OT--5 crucial strategic decisions that vitiate...

Sun Dec 12 19:01:57 UTC 1999

Sorry I couldn't get to this till now.  My real life called me....
This is a very long msg, because Brian MacWhinney has asked some very
substantial questions.

Brian MacWhinney <macw at CMU.EDU> wrote on Friday, 10 December:

>    However, as a psycholinguist, I have been disappointed by five crucial
> "strategic" decisions in the development of OT that have tended to vitiate
> its potential for constructing a psychologically plausible linguistic theory
> of the type that Joan Bresnan and others have often sought.  In particular,
> 1.  Early on, OT was supposed to be linked to connectionist modeling.
> However, after the first few years, this linkage was largely dropped.   Dedre
> Gentner's interest in analogy as an acquisition or production mechanism has
> pretty much suffered the same fate, I would guess.
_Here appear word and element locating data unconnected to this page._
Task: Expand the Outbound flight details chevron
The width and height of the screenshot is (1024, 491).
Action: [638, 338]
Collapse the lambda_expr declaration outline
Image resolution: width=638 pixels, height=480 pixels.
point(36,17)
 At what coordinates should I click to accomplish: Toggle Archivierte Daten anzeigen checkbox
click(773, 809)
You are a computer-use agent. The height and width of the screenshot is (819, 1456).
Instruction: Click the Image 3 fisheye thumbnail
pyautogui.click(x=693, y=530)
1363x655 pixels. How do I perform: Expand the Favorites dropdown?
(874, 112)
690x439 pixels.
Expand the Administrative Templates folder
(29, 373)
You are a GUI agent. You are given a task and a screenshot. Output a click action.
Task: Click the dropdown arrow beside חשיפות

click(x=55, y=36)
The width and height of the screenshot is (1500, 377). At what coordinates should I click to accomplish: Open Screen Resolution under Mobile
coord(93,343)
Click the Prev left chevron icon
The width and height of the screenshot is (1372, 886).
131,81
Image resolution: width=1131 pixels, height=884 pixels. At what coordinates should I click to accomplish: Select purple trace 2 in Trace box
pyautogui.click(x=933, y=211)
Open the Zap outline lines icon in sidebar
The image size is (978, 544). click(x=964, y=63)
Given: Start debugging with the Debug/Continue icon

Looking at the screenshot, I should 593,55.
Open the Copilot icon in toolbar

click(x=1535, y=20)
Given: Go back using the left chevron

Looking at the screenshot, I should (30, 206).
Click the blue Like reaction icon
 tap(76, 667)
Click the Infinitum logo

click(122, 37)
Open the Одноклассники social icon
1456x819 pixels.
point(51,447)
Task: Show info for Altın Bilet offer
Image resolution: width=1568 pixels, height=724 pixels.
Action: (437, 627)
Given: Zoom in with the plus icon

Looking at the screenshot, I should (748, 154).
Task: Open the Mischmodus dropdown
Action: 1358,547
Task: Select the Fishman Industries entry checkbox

It is interesting to read what Prince and Smolensky say about this in
their article "Optimality: From Neutral Networks to Universal Grammar"
in the March 14, 1997 issue of Science Magazine.  (available on-line:
http://www.sciencemag.org/cgi/reprint/275/5306/1604):

        The principal empirical questions addressed by optimality theory, as
        by other theories of universal grammar, concern the characterization
        of linguistic forms in and across languages. A quite different
        question is, can we explicate at least some of the properties of
        optimality theory itself on the basis of more fundamental cognitive
        principles? A significant first step toward such an explanation, we
        will argue, derives from the theory of computation in neural networks.

        Linguistic research employing optimality theory does not, of course,
        involve explicit neural network modeling of language. The relation we
        seek to identify between optimality theory and neural computation must
        be of the type that holds between higher level and lower level systems
        of analysis in the physical sciences. ... Like thermodynamics,
        optimality theory is a self-contained higher-level theory; like
        statistical mechanics, we claim, neural computation ought to explain
        fundamental principles of the higher level theory by deriving them as
        large-scale consequences of interactions at a much lower level.

They give some interesting examples where OT has been conceptually
driven by the hypothesized underlying neural implementation, but point
out that it doesn't explain the universal recurrence of linguistic
constraints, so there's still a gap between the two approaches.

I suspect that Paul and Alan have a deeper view of the relation to
connectionist ideas than most generative linguists who have taken up
OT, but *some* linguists have been curious enough about the underlying
cognitive issues to walk part way across the bridge.  I have heard
Helen de Hoop, for example, start out a lecture on OT semantics by
talking about tensor products...  brave woman, intellectually valiant.

> 2.  Early on, OT constraints were supposed to have strength levels.  However,
> later on this feature was eliminated.  In our work on the Competition Model,
> Liz Bates and I learned how important strength levels are for describing and
> predicting psycholinguistic data.  In fact, one has to go beyond strength
> levels for separate constraints and look at what we can conflict validity,
> but none of this could possibly fit in with current OT.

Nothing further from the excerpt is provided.